# HELP! Pine unit stain gone wrong!



## Alice21 (18 Mar 2017)

Hi there  

I had a lovely new built-in pine alcove unit recently put in and asked my decorator to stain it for me in a medium oak colour I bought. He said it was a cheap make and bought a varnish in a brand he likes. I was not home when he applied the varnish and it wasn't the colour I wanted...it was red! He then tried to sand it back and applied my original stain which was a better colour however the finish and edges were terrible. 

My husband has used a palm sander (120 grit and then 240) to try and get rid of the varnish/stain so we can try again however the outcome is blotchy and different shades where the stain has taken (see photo if it attaches)  

Now this is where I get confused about what we need to do as we're total novices at this! Do I apply a stain/varnish/wax? I want something easy to apply that goes on evenly over the patches and is durable. We also think we'll go darker, maybe a dark oak/walnut.

Any advice you can provide will be much appreciated as I've exhausted Google!! :?


----------



## Alice21 (18 Mar 2017)

Here is the alcove sanded down but still discoloured...what do i do!?


----------



## Chip shop (20 Mar 2017)

I'm a not really an expert in finishes but the only way I would be able to sort that out would be by painting it, then making a new top in hardwood (probably in oak or elm) to drop over the existing to hide it. I made something similar a couple of weeks ago. It's not finished in the picture and the photo is atrocious, but you get the idea:




[/URL]

If you look around the forum you'll find nicer examples, but it's the only photo I have to hand.

Where about in Wales are you based?

Cheers,

Ed.


----------



## transatlantic (20 Mar 2017)

I don't think there is much you can do here. To get into the edges you're either going to have to take the whole thing apart (unlikely as it's probably glued) or spend a LOT of time using a scraper or similar to get into the tight bits.

I'd guess somone could replace it in near enough the same time? or as suggested - paint it.


----------



## Alice21 (20 Mar 2017)

Thanks both. Painting has crossed my mind but it wouldn't really go with the rest of the furniture..unless I painted it brown. Really wanted to keep it wood looking.
I'm so annoyed with it, it looked lovely before the stain. I'm so very tempted to rip it out, get the carpenter back and tell him to build me another..but I think I'm being slightly irrational (I'm due my first baby Monday..I'm blaming hormones)!!

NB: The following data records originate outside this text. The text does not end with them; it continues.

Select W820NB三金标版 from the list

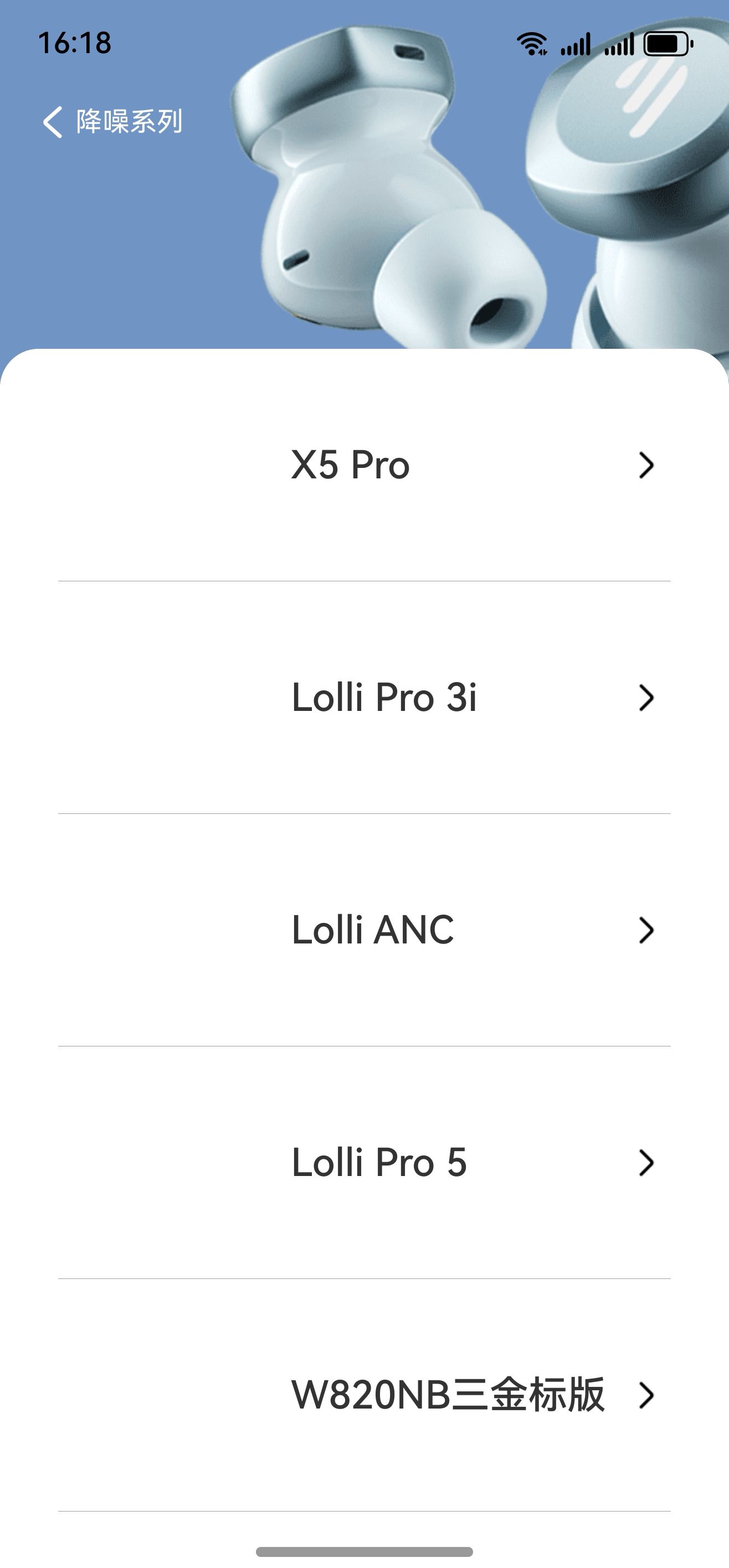[448, 1395]
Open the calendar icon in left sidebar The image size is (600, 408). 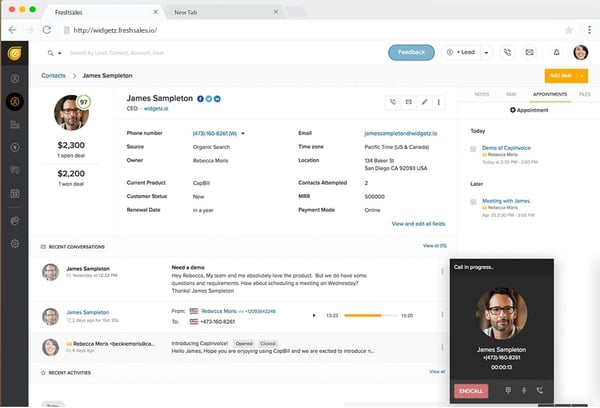pos(15,193)
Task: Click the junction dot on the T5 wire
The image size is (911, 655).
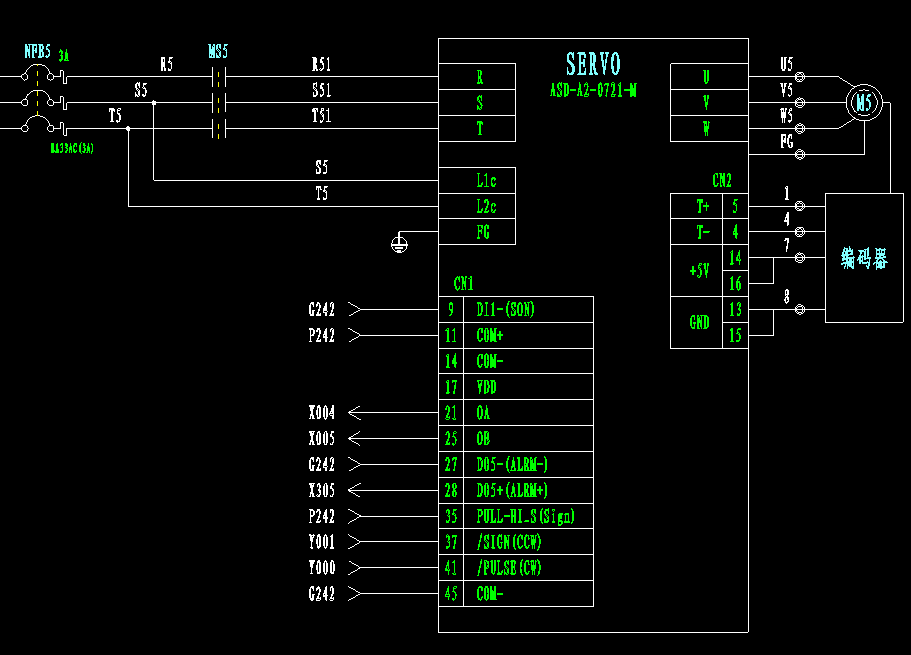Action: [128, 128]

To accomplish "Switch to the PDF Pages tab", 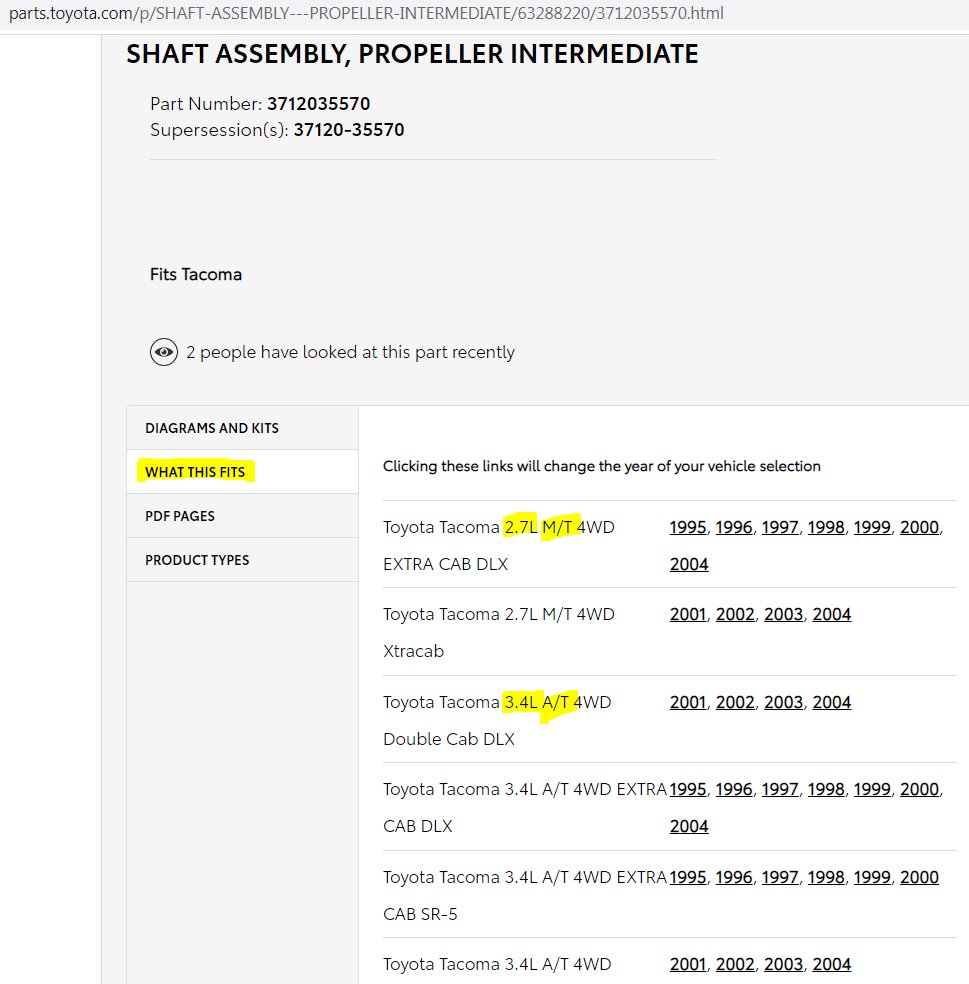I will 242,516.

If I was to attempt to try and make it look more finished than sanded and patchy, would a stain or varnish be better? And would a wood conditioner be needed since I'm no longer on new wood? Or should I try a lacquer thinner on it first to try remove some of the patchiness?

Totally clueless..I've even emailed a local furniture restorer asking for help :-( 

PS - I live in South Wales


----------



## transatlantic (20 Mar 2017)

Alice21":3i3s5qew said:


> Thanks both. Painting has crossed my mind but it wouldn't really go with the rest of the furniture..unless I painted it brown. Really wanted to keep it wood looking.
> I'm so annoyed with it, it looked lovely before the stain. I'm so very tempted to rip it out, get the carpenter back and tell him to build me another..but I think I'm being slightly irrational (I'm due my first baby Monday..I'm blaming hormones)!!
> 
> If I was to attempt to try and make it look more finished than sanded and patchy, would a stain or varnish be better? And would a wood conditioner be needed since I'm no longer on new wood? Or should I try a lacquer thinner on it first to try remove some of the patchiness?
> ...



First off, congrats on the Baby! .. secondly .. I don't think you're being irrational as it's a bit of a mess right now  Thirdly. It's only a bloody cupboard! no one died or got hurt! 

I'd guess that anything you put on it other than paint (or something as opaque) is only going to emphasize the patchyness. So you really do have to remove it _ALL_ or paint over. No half steps. Even if you try putting on a darker stain, it's going to hilight the patches. Another thing to try would be some low grit steel wool. It will get you a little tighter into the corners and curvy bits.

If you have the option to paint or refit, you may as well take the oppotunity first to apply a darker stain and see just how bad it looks. You may get away with it looking ... rustic? and don't forget you'll be filling it no doubt with all that rubbish you women fill stuff with (candles we're not allowed to light?  ), so it'll likely not be as noticable as you might think.


----------



## Alice21 (20 Mar 2017)

That actually made me chuckle...yes I do have candles and other 'woman stuff' to put on it to help hopefully distract the eye :-D

And you're right..no one has died. Im just so disappointed in it and it's keeping me awake at night worrying about it. I'm not normally this irrational or teary..honest!

Maybe I'll try a darker stain, see how that turns out. If that fails then I'll have to paint. 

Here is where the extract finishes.